Так вот, я видел тройную картину. Сперва – этот ночной ноябрьский бой, сквозь него – вагон, когда уже об этом бое рассказывал, и этот, бессмертно-проклятый зал в „Гудке“. „Блажен, кого постигнул бой“. Меня он постигнул мало, и я должен получить свою порцию».
Мемуар этот ценен еще и тем, что, в отличие от иронического описания боевых действий в «Необыкновенных приключениях доктора», здесь все очень серьезно, трагично, мотивы булгаковских воспоминаний соприкасаются и с лермонтовскими «Сном» («В полдневный жар в долине Дагестана…») и с «Завещанием» («Наедине с тобою, брат…»), и с толстовскими рассказами о Кавказской войне, но дальнейшего развития эта линия не получила, хотя процитированные в этой записи стихотворные строки из Баратынского впоследствии стали эпиграфом к пьесе «Бег». И все же изображать Гражданскую войну на Кавказе Булгаков не стал, да и что бы он мог о ней в Советской России написать? Однако нет сомнения, что пережитый опыт был для него очень важен, как важно и то, что Булгаков «крестился» в русские писатели на Кавказской войне – месте столь же традиционном для нашей литературы, сколь традиционно оно и для русской истории.
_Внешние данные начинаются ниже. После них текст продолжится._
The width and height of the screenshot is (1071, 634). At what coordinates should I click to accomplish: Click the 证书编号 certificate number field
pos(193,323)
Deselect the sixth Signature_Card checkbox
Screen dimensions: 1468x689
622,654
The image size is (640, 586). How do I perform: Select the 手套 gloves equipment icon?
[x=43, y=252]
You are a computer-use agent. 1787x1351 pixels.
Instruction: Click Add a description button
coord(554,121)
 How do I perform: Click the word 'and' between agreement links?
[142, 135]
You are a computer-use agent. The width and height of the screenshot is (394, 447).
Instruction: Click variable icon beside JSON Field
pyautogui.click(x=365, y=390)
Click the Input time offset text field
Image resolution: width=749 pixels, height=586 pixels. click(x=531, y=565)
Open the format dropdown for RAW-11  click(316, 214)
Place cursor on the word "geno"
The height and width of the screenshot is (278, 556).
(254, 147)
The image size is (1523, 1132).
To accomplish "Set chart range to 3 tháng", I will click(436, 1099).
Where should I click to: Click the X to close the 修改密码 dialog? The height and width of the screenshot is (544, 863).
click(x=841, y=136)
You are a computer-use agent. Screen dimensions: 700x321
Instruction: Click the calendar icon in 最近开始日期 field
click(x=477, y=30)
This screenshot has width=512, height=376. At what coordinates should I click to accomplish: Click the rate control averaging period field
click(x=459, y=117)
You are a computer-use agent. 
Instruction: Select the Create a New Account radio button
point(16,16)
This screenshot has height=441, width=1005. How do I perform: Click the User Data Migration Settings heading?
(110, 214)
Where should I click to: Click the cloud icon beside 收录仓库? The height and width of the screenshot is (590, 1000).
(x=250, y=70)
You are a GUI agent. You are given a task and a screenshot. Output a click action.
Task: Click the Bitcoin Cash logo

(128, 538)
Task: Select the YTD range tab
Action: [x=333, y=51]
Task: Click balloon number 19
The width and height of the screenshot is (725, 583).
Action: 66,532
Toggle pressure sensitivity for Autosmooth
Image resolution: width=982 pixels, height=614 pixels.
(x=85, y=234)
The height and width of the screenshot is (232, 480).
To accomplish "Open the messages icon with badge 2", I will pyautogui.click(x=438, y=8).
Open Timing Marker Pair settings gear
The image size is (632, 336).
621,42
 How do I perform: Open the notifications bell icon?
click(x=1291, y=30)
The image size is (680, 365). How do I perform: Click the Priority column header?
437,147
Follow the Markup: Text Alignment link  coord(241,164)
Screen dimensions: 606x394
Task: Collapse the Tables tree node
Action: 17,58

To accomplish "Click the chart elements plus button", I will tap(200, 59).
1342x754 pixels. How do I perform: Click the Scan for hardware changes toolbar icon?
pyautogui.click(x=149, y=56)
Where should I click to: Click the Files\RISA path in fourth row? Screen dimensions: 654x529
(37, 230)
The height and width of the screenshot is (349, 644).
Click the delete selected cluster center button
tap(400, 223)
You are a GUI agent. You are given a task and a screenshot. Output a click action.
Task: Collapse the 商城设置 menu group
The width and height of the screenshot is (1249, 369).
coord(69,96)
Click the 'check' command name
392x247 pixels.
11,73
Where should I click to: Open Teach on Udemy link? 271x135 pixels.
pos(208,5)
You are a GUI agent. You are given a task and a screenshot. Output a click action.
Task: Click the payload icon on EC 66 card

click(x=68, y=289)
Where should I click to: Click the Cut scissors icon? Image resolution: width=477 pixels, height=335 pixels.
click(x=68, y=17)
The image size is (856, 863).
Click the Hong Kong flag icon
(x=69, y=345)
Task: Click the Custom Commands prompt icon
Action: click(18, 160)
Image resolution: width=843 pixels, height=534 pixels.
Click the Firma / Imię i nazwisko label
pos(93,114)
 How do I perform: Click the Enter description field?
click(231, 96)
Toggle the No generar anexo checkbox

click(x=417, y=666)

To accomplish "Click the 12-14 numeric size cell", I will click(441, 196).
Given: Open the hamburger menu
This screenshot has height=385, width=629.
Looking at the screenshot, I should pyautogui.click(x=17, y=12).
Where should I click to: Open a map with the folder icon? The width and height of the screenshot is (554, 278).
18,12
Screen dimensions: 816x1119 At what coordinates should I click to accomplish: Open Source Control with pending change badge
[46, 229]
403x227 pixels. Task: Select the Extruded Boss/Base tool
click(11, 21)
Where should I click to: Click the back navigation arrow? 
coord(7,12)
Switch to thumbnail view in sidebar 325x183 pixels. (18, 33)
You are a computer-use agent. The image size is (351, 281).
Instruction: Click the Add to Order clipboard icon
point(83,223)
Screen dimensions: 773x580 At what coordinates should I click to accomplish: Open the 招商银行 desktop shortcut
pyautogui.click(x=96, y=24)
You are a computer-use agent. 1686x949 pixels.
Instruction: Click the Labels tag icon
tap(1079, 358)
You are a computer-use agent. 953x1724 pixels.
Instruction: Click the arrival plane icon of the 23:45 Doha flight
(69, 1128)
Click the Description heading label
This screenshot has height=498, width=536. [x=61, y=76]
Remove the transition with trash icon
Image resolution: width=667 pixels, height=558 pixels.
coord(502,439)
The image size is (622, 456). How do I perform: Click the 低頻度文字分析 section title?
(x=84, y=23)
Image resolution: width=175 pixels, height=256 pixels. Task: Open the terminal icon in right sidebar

Не исключено, что как раз после контузии Булгаков получил освобождение от воинской службы и целиком занялся журналистикой. Кроме того, Татьяна Николаевна вспоминала о том, что «…госпиталь расформировали, заплатили жалованье – „ленточками“. Такие деньги были – кремовое поле, голубая лента. Эти деньги никто не брал, только в одной лавке – и я на них скупала балыки… Было ясно, что белые скоро уйдут» [32; 119].
Из первых дошедших до нас булгаковских текстов известны два фельетона: «Грядущие перспективы» и «В кафе». Оба относились к публицистике пропагандистского толка и носили конъюнктурный характер, что вовсе не отменяет искренности и принципиальности позиции их автора. В «Грядущих перспективах» Булгаков писал о современном положении России: «…наша несчастная родина находится на самом дне ямы позора и бедствия, в которую ее загнала „великая социальная революция“», он приветствовал героев-добровольцев, которые «рвут из рук Троцкого пядь за пядью русскую землю», и выражал уверенность, что «мы будем драться… будем завоевывать собственные столицы… негодяи и безумцы будут изгнаны, рассеянны, уничтожены». Словом, это была, если называть вещи своими именами, добровольческая агитка. Но обращают на себя внимание три момента.
Во-первых, настойчивая мысль автора заключается в том, что в результате революции и Гражданской войны Россия неимоверно отстала от Запада: пока там «колоссальные машины на колоссальных заводах лихорадочно день за днем, пожирая каменный уголь, гремят, стучат, льют струи расплавленного металла, куют, чинят, строят…», «мы опоздаем… Мы так сильно опоздаем, что никто из современных пророков, пожалуй, не скажет, когда же, наконец, мы догоним их и догоним ли вообще?». Во-вторых, Булгаков выражает уверенность в том, что те лихорадочные потрясения, которые обрушились на Россию, Запада не коснутся, то есть мировой революции не будет и «всем, у кого, наконец, прояснился ум, всем, кто не верит жалкому бреду, что наша злостная болезнь перекинется на Запад и поразит его, станет ясен тот мощный подъем титанической работы мира, который вознесет западные страны на невиданную еще высоту мирного могущества» – мысль, впоследствии им самим подвергнутая сомнению, например, в пьесе «Адам и Ева».
И, наконец, в-третьих, обращаясь к читателям газеты, Булгаков писал: «Те, кто жалуется на „усталость“, увы, разочаруются. Ибо им придется „устать“ еще больше…» – слова, которые в известном смысле могут быть адресованы и самому автору, неслучайно много лет спустя закончившему свой прощальный роман щемящей фразой: «Это знает уставший».